---------- Input for this task ----------

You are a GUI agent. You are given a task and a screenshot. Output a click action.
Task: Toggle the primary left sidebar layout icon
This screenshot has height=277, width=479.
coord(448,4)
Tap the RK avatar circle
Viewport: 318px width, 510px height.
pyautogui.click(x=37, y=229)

----------

§ Task to carry out
Your task is to output all of the data above word for word.

§ Final answer
You are a GUI agent. You are given a task and a screenshot. Output a click action.
Task: Toggle the primary left sidebar layout icon
This screenshot has height=277, width=479.
coord(448,4)
Tap the RK avatar circle
Viewport: 318px width, 510px height.
pyautogui.click(x=37, y=229)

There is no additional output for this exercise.